You should use curly braces even in situations where they are technically optional. Having them increases readability and decreases the likelihood of logic errors being introduced when new lines are added.

For switch statements:

switch (condition)
    case 1: {
    case 2: {
    default: {

1.10. Error Control Operators

When the @ operator is used, you have absolutely no idea where to start. If there are hundreds or even thousands of function calls with @ the error could be like everywhere. No reasonable debugging possible in this case. Moreover, it's better to add enough details to the error log, so developers are able to decide easily if a log entry is something that must be checked further or if it's just a 3rdparty failure that is out of the developer's scope.

You should know that there exists something like @, but just do not use it. Many developers (especially those debugging code from others) will be very thankful.

1.11. Including PHP Files

Anywhere you are unconditionally including a class file, use require_once. Anywhere you are conditionally including a class file (for example, factory methods), use include_once. Either of these will ensure that class files are included only once. They share the same file list, so you don't need to worry about mixing them - a file included with require_once will not be included again by include_once.

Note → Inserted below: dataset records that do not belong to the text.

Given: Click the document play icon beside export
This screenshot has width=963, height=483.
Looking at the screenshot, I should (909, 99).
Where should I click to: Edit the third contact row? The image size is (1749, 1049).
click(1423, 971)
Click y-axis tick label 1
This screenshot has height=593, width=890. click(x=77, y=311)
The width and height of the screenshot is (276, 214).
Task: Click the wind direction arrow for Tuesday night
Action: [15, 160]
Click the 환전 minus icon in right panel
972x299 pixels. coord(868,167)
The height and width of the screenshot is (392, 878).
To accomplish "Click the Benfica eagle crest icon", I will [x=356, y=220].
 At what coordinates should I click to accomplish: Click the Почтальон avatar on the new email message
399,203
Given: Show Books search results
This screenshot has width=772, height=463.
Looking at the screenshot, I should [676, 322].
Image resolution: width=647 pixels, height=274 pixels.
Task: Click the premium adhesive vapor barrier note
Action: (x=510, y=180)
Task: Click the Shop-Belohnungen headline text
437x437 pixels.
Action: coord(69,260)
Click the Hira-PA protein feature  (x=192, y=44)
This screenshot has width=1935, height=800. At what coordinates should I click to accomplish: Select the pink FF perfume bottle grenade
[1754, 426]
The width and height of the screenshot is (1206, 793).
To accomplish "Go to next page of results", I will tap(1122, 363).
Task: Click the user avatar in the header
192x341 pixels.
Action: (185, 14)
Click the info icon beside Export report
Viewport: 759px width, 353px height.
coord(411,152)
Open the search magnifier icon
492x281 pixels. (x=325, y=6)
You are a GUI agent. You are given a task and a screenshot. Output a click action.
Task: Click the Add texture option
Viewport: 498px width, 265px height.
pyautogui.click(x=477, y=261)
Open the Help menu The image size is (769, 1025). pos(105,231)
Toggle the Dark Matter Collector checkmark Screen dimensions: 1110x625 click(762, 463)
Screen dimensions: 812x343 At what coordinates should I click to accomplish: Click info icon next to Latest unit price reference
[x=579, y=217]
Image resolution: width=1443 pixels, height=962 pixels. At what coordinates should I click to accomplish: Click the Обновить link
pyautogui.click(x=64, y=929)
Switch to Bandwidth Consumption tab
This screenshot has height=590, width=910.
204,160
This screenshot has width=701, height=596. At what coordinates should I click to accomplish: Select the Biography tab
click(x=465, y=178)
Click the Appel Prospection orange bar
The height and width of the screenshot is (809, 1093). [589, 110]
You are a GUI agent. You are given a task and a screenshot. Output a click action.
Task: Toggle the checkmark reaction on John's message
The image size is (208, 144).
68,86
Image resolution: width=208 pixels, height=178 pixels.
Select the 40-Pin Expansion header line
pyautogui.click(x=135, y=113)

Note: include_once and require_once are statements, not functions. You don't need parentheses around the file name to be included, which is preferred and use ' (apostrophes) not " (quotes):

include 'pre.php';

1.12. Arrays

The use of short array syntax is preferred.

$address_info = ['short', 'array', 'syntax'];
$person = [
    'first_name'        => 'Wacko', 
    'surname'        => 'Wiki'

2. Documentation


3. Task Tags

  • TODO
  • XXX

4. PHP Standards Recommendation (PSR)

Fortunately for PHP developers, there is the PHP Standards Recommendation (PSR), comprised of the following five standards:

PSR-0: Autoloading Standard
PSR-1: Basic Coding Standard
PSR-2: Coding Style Guide
PSR-3: Logger Interface
PSR-4: Autoloader
PSR-12: Extended Coding Style

In some sense, it almost doesn’t matter what your coding standard is, as long as you agree on a standard and stick to it, but following the PSR is generally a good idea unless you have some compelling reason on your project to do otherwise.